The only other option I can think of – and you’re welcome to propose better solutions if you know of any – is using a timestamp for the ID. Unix time seems to be 10 digits for the next few centuries so that might work, but the ID# generation will happen in batches and over milliseconds, so I’d need to figure out how to get more precision than that while maintaining a fixed number of digits (10 or less) to maintain EAN-13 barcode compatibility.

Anyway, I think the hashes, while imperfect, seem like the least problematic at this point…

Timestamps also wouldn’t get you the same number for a title that was entered into the system twice.

Oddly, I discovered tries (that looks weird… what do you call more than one trie?) on my own after finding myself dissatisfied with hashes. I had a college course which had a little competition to see who could write the fastest program do generate a word histogram from a text. Came up with the idea of a tree with one node per letter. The final alphabetic sort was trivial.

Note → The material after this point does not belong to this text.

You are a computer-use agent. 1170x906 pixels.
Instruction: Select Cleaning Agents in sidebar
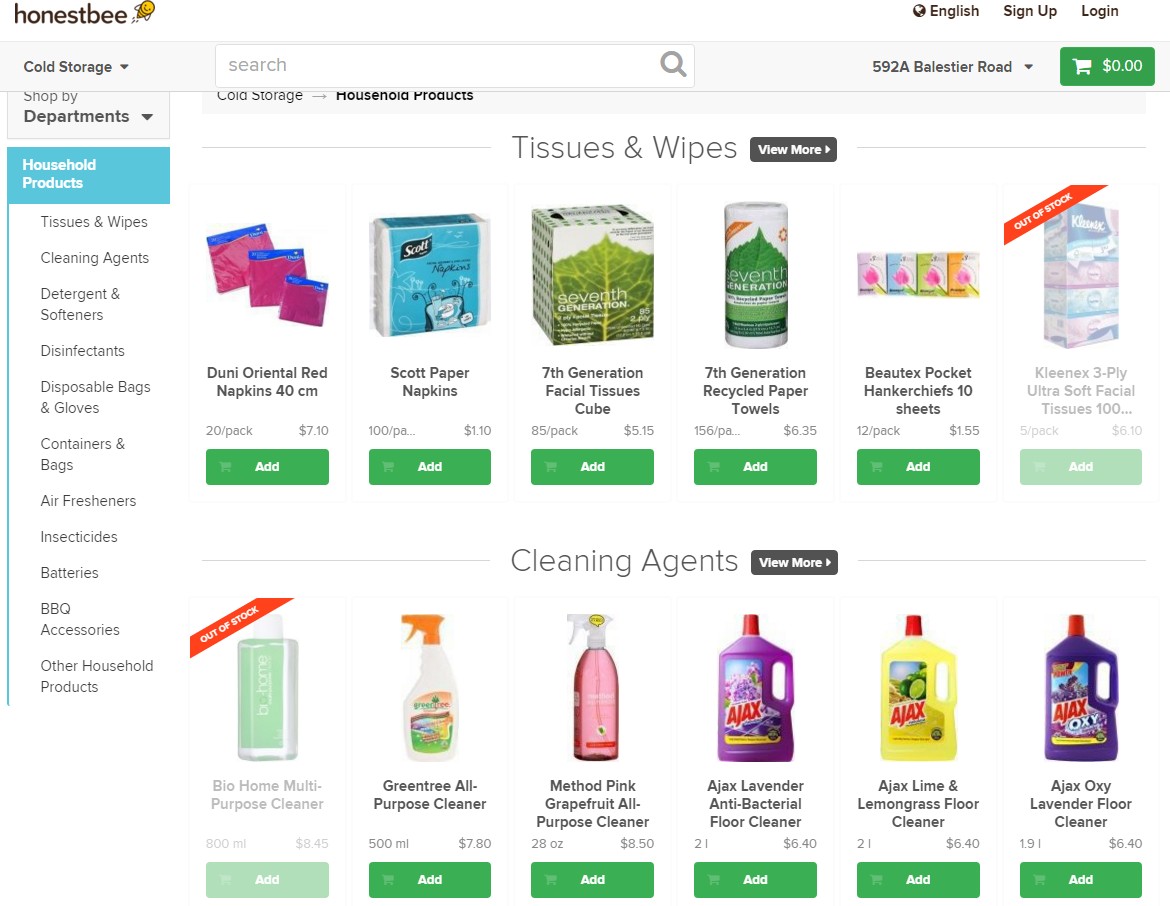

Placed second out of a few hundred students.

Anyway, I’ve used hashes all the time without collision detection. Obviously it only works under certain circumstances, but there’s no problem with the concept in general, even in situations where a lot is on the line.

right, there is no need to limit barcode to ISBN, EAN barcode can also scanned by fake barcode reader utility in vb.net.

A year and a half late, but …

How will (did) you ensure the title is entered identically every time?

A Story About A Dog Vol 2. --> 320812
A Story About A Dog, Vol 2. --> 563827
A Story About A Dog Vol 2 --> 478901

I stripped whitespaces, punctuation, and capitalization so that all three became “astoryaboutadogvol2”. It’s not perfect – “Story About A Dog, A” would be wrongly separated, for example – but close enough. Most of the books had ISBNs anyway, so the title was only a last resort.

Edit: Actually, looking at my code above, it looks like I DIDN’T do that but should’ve.

thanks for sharing

In your case, a simply linear barcode will do, such as ISBN and EAN-13, etc, which all supports encoding data with a specified data length. Just google online and you will plenty of barcode software to do that.

That’s exactly what we did. Hashed titles into ISBN-compatible barcodes.